Yeah, but I suspect the downsides caused by the lack of merging will
far outweigh wins from giving the hints to the I/O scheduler.
Separting things into two behavioural flags sounds like the the right
thing to me. Until that happens, I've dropped my proposed patch and
substituted a patch which allows the user to diddle the I/O priorities
of kjournald2 via a mount option so we can experiment a bit.
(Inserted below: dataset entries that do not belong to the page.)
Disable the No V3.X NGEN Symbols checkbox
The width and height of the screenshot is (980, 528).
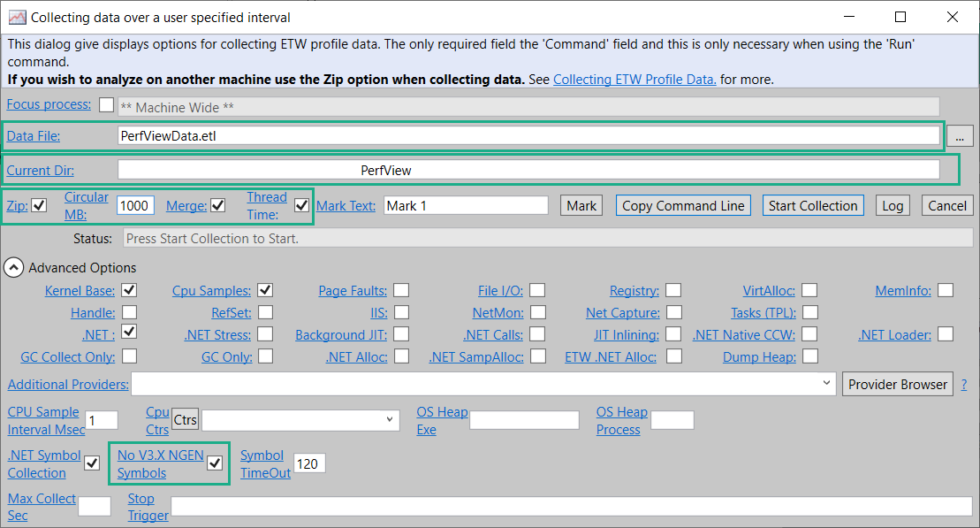[x=215, y=463]

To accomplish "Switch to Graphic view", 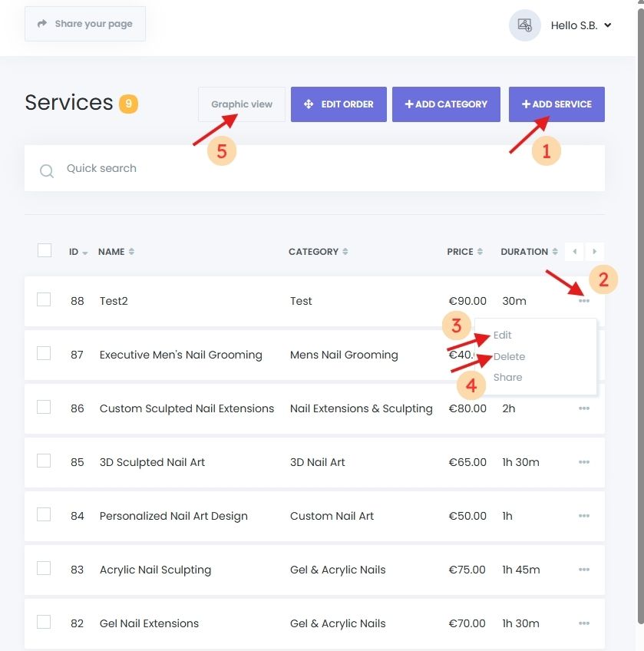I will 242,104.
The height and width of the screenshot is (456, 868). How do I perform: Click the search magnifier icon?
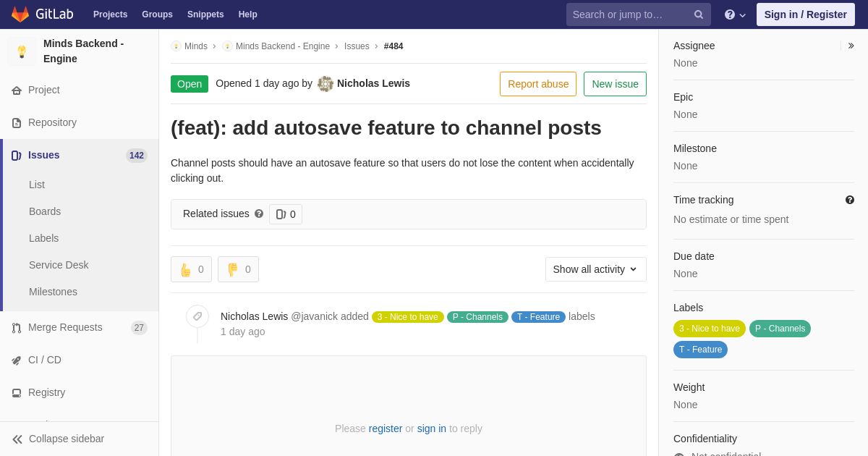[698, 14]
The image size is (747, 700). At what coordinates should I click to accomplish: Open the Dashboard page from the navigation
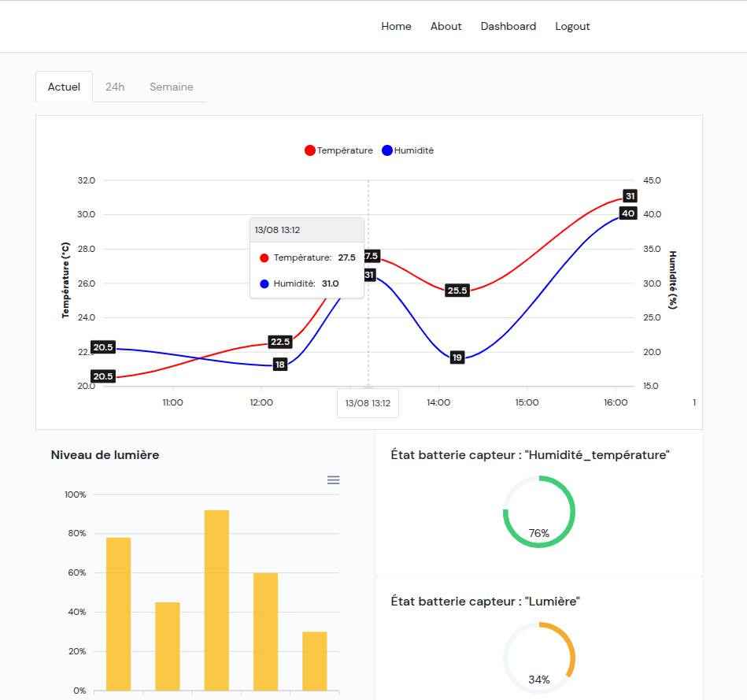(508, 26)
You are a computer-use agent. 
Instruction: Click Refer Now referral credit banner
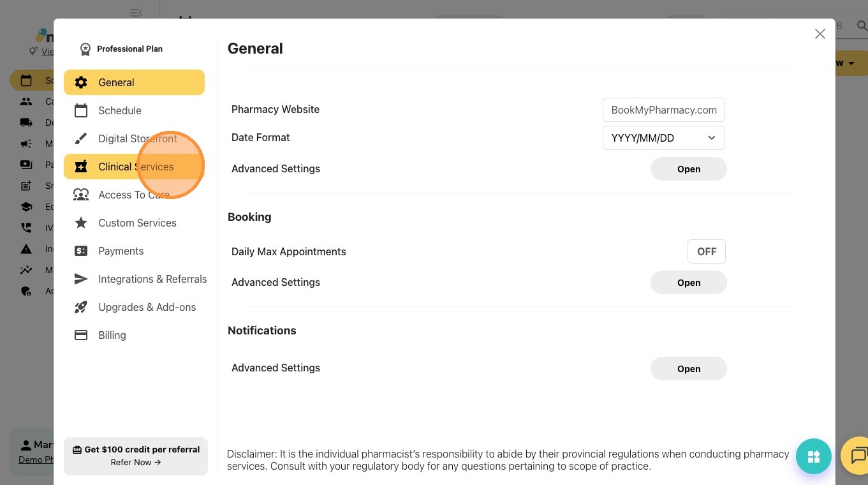tap(136, 456)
I agree that Andrew's long-term solution is probably the right one,
but there will be times (i.e., when we are doing a checkpoint as
opposed to a commit, or in a fsync-heavy workload), where we will end
up getting blocked behind kjournald, so upping the I/O priority really
does make sense. So a tunable mount option seems to make sense even
in the long run, since for some workloads we'll want to adjust
kjournald's I/O priority even after we stop normal (non-fsync) I/O
from blocking against the commit operation done by kjournald.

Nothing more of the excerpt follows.